This morning I excerpted from an article in the Chicago Tribune about Daniel Burnham on my Slow Painting blog. For those of you who have read The Devil in the White City by Erik Larson, you will recognize his name. Burnham was the architect and visionary behind the magical Chicago World’s Fair of 1893, nicknamed the “White City” for its grand pavilions. Larson couples his tale of Burnham’s extraordinary feat with a ghoulish tale of Dr. H. H. Holmes, a serial killer who used the fair to lure victims to his World’s Fair Hotel. But it is Burnham’s story that fascinated me.
The fact that Burnham agreed to take on such a grandiose project with ungodly time and money constraints still astounds me.
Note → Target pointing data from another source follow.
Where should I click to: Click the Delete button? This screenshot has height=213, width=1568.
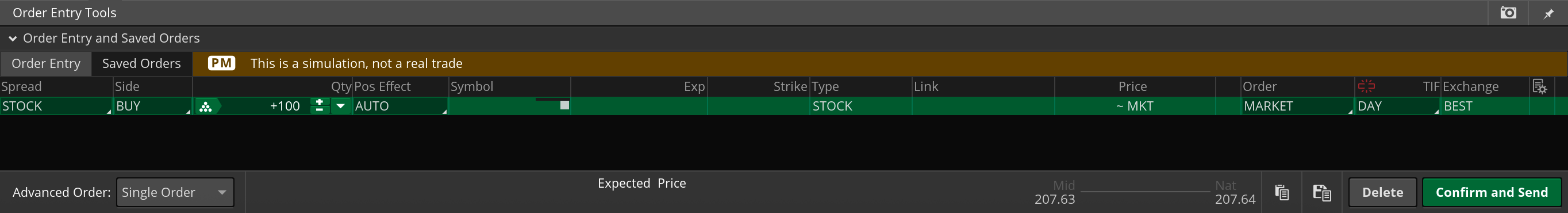coord(1382,192)
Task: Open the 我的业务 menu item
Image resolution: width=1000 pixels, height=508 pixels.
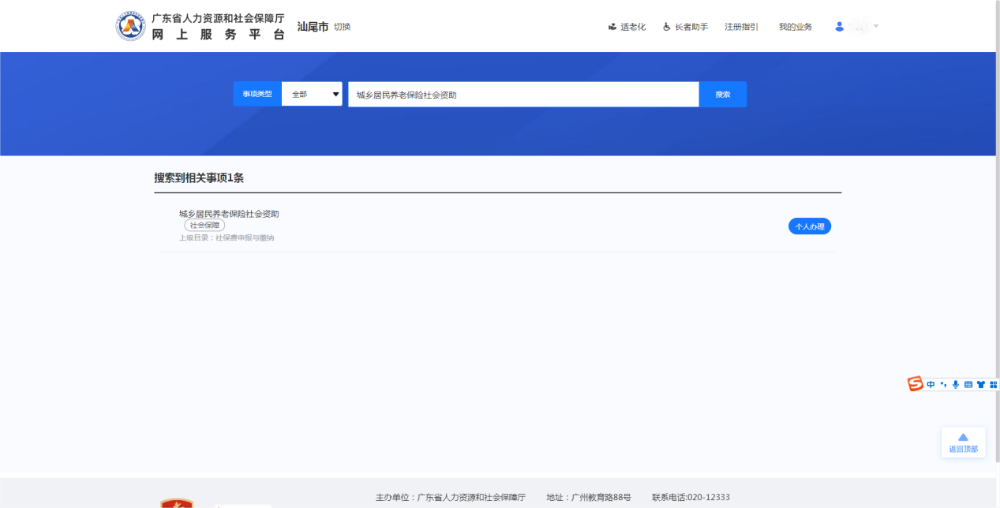Action: [795, 27]
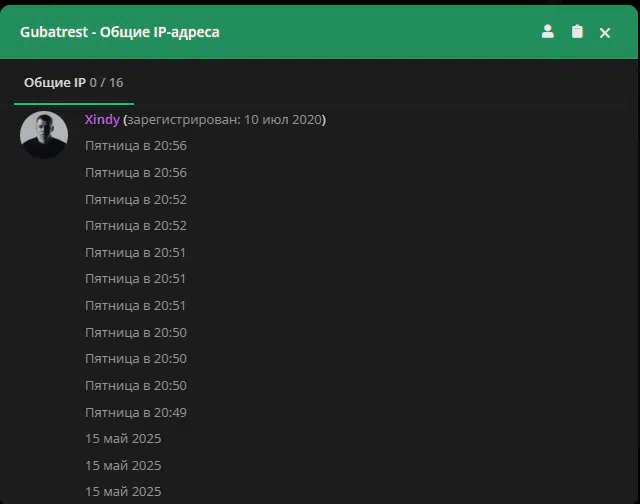
Task: Select the last Пятница в 20:51 entry
Action: [x=135, y=306]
The obstacles he encountered came from every corner—people, politics as well as a seriously unstable construction site. His achievement wearies me just to remember reading of the complexities he faced over and over again.
He wasn’t a purist with a supremacist vision like his cohorts Louis Sullivan or Frank Lloyd Wright. In many ways he steered American popular architecture into a direction that outdistanced the more subtle aesthetic orientations of a Sullivan or a Wright. He’s certainly not my favorite architect by any means, but I am fascinated by his prowess in playing the game. He shares some of his skill sets with the likes of other still controversial master builders like New York’s Robert Moses or Baron Haussmann of 19th century Paris.
Here’s a sampling of his achievements from the Architect Gallery of Architectural Art :
In 1891, Burnham planned the enormous World’s Columbian Exposition on Chicago’s south lakefront. The largest world’s fair to that date, it celebrated the 400 year anniversary of Columbus’ voyage to the new world. In 1909, the Commercial Club sponsored the Plan of Chicago , again headed by Burnham who donated his services in hopes of achieving more of his own aims. Using some of his south lakefront plans and conceptual designs as a base, he envisioned a new Chicago as a “Paris on the Prairie” with French inspired public works constructions, fountains and boulevards radiating from a central, domed municipal palace.
Root’s [Burnham's former partner] death had altered Burnham’s aesthetic compass and he no longer felt constrained by the pragmatic utility of Chicago School construction. Greece and Rome became his models for the world’s newest empire. He even sent his sons to Paris’ Ecole des Beaux-Arts for their grounding in Classical technique. The fair had introduced middle America to a grandiose Beaux-Arts “salad” of colonnades, domes, arches and vistas. Bankers and corporate chieftains wanted just the same Olympian grandeur for their new edifices..
Louis Sullivan, considered the greatest architect of the Chicago School, never forgave Burnham for turning his back on pure structural expression in favor of the archaic classicism of the fair, calling it alternately “feudal” and “imperial.” Feeling that it would “…set back architecture fifty years,” he was nearly proved right as he watched his own career collapse after 1900 while corporate America and Daniel Burnham turned to Rome for inspiration. In his 1924 Autobiography of an Idea, Sullivan bitterly wrote: “(Burnham) was a colossal merchandiser whose megalomania concerning the largest, the tallest, the most costly and sensational, moved on in its sure orbit, as he painfully learned to use the jargon of big business.”
At his death in 1912, Daniel Burnham’s company was the world’s largest architectural firm and had become the model for countless later firms that utilized global business techniques instead of the traditional, near Medieval methods of earlier architects. He had become the head of the American Institute of Architects and been named by President Taft to be Chairman of the Committee on the Fine Arts…
Frank Lloyd Wright, in his 1912 eulogy in Architectural Record , wrote: “(Burnham) made masterful use of the methods and men of his time…(as) an enthusiastic promoter of great construction enterprises…his powerful personality was supreme.”
There are times when stories like Burnham’s make my much more human-scaled challenges seem less overwhelming. For those of us who do not commandeer a flock of employees and have no need to court political favor, life in the studio seems quite unburdened by comparison. Burnham’s life is a valuable shift in perspective when dealing with deadlines, self-imposed and otherwise, starts to pinch and chafe.